The campaign is being backed by Groundwork, a charity which works to transform lives in the UK’s most disadvantaged communities through projects that improve green spaces, working with partners Fields in Trust and the National Youth Agency.

Funded by the National Lottery’s Heritage Fund ‘Kick the Dust’ initiative, the campaign draws on feedback that suggests many parks have become no-go areas for young people and those from certain backgrounds.

The wellbeing value associated with frequent use of parks and green spaces is worth £34.2 billion per year to the UK adult population and is estimated to save the NHS around £111 million per year through a reduction in GP visits. 

“We know the impact of COVID-19 has resulted in a mental health crisis as well as a physical health crisis, and we know that young people have been particularly badly affected,”

said Graham Duxbury, Chief Executive of Groundwork. 

“We also know that getting out into the local park to meet friends is one of the best antidotes, but that many young people don’t feel able to do this.

“Part of that is that young people are seen as the problem: whenever there is vandalism or fear of crime, young people are in the frame. However, that’s not supported by the evidence, which shows young people are more often the victims and as a result many feel excluded from these spaces.”

Graham said it was often the case that parks didn’t provide the things that young people wanted. Many, he said, were designed in a certain era and continue to be managed in a way that hasn’t kept pace with changing times.

“Effective consultation helps us understand what young people want and how they want to be constructive in finding solutions,” he continued.

“However, this consultation doesn’t happen often enough.  We need to see investment in youth work as well as investment in parks themselves. We need parks that meet the needs of current and future generations.”

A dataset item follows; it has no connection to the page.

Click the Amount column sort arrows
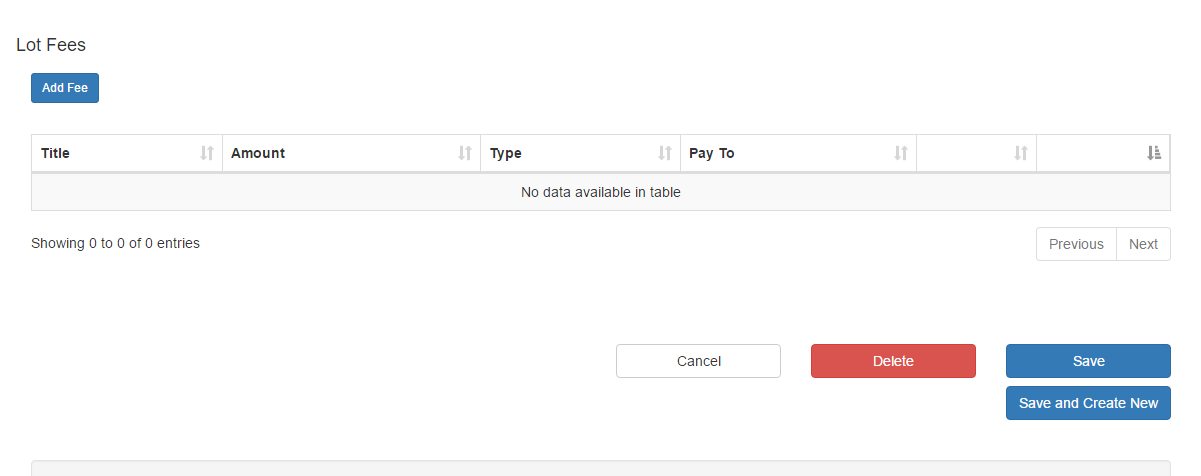(x=465, y=153)
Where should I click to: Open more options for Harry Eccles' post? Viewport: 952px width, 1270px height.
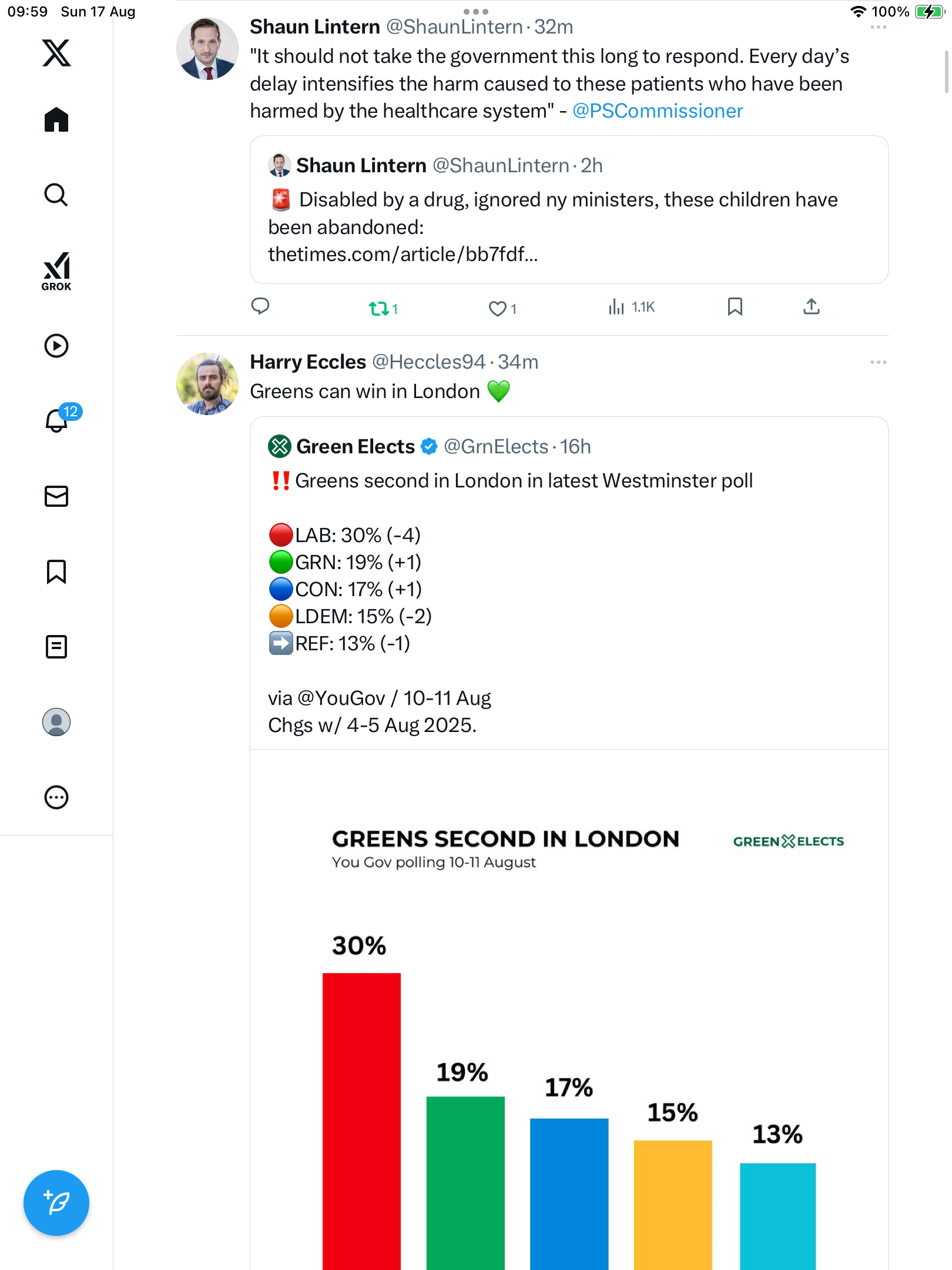pos(878,362)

His comments are supported by young people who have been involved in the campaign from the start.

Kevhia Mair, 22, from Bristol, said: 

“During lockdown, I heard a lot of stories about disadvantaged people, people living in one room and being stuck inside and how damaging that was for their mental health.

“Parks need to be more accessible – and accessibility covers a wide range of things. This should be at the forefront of the conversation. If you are creating something for the community it has to be accessible to every person in that community, regardless of their age, gender or ethnicity.

“People in these communities know what they need and what they would like, so it’s important the decision-makers hear from that community. It would mean everything if, at the end of this, they said: ‘We are going to listen and implement the things we are being told about’.”

Earlier this year, a report published by Groundwork drawing on contributions from 23 organisations recognising the need to reimagine parks for the 21st century, found major inequalities in people’s ability to access parks and other open spaces.

The ‘Out of Bounds’ report demonstrated the extent to which certain groups are not getting the benefit of regularly accessing ‘urban nature’ – citing evidence that girls and young women feel unsafe in public spaces, some disabled people feel uncomfortable in parks and young people from minority ethnic backgrounds have fewer opportunities to connect with green spaces.

“This is a social justice issue,” Graham said. “The importance of parks goes up as people’s income levels go down. And yet the data says there are fewer spaces – and spaces are of lower quality – in the places where you could argue they’re most needed.

“Parks play a hugely important role in society and should be for everyone. We know young people are interested and passionate about nature and open spaces, but their voices are not always heard by people who make the decisions.

“Unless we change the conversation, too many will continue to feel excluded.  As young people get their lives back on track after the pandemic there is a huge opportunity to do this in a way which helps connect them with nature and connect them with their community.  This is an opportunity that mustn’t be missed.” 

As part of Groundwork’s campaign, young people are being encouraged to spend more time in their local parks, and to write to their MP to ensure parks and green spaces are made a priority in the Government’s autumn spending review.